The Cardinals have a couple of veterans – including a team legend – serving as their designated hitters this season. That will change next year.
With the designated hitter added to National League rosters for 2022, the Cardinals made the decision to choose experience (and nostalgia) to fill the role, bringing all-time great Albert Pujols back to the Gateway City to end his career where it began.
Pujols still has a potent bat against left-handers, and that’s mostly how he’s been effective so far, with two home runs and a .412 batting average in 17 at-bats. However, he’s also gotten 26 at-bats against right-handed pitchers, and that’s not gone well at all, with his .077 batting average and matching slugging percentage clear signs of his struggles.
The other vet signed to fill DH duties was Corey Dickerson.

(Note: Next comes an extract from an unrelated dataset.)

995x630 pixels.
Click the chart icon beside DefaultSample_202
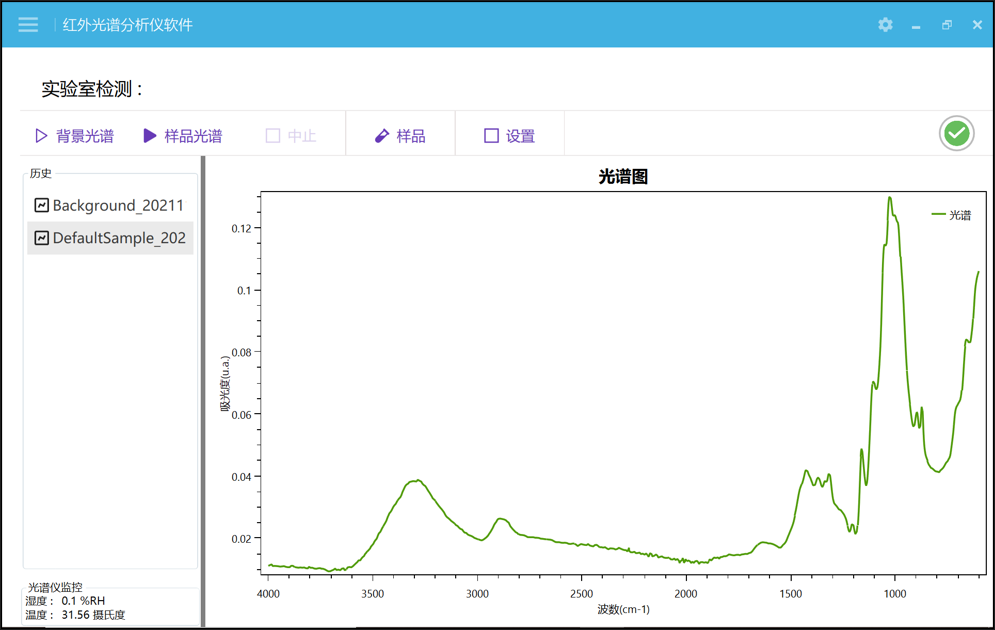click(x=42, y=238)
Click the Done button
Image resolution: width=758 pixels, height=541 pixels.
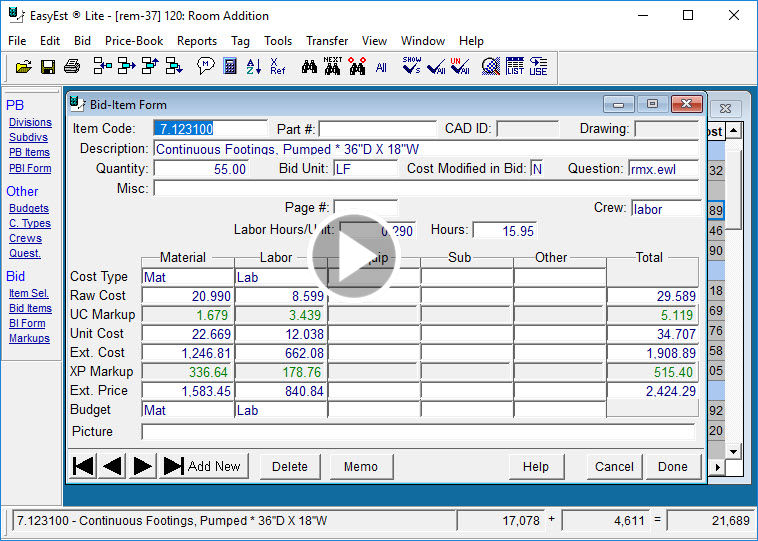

Limited almost exclusively to plate appearances against righties, Dickerson somehow has managed to knock in seven runs despite hitting only .192/.246/.231.
Combined, these two players are earning $7.5M this season, with Dickerson getting two-thirds of that salary. So far, the ROI on St. Louis’ investment has been minimal.
It’s not like the Cardinals didn’t (and don’t) have other, younger options. Juan Yepez looked like the leading DH candidate heading into spring training. However, a middling performance there and the chance for St. Louis to bring a legend back home led to Yepez being optioned to the minors before the season started.
With the Cardinals searching for an offensive spark, Yepez was called up on May 3, and he’s made a strong impression in his brief time in the bigs. A couple of homers, a .400 average, and a team-record-tying seven-game hitting streak to begin his major league career certainly have endeared him to Cardinals fans.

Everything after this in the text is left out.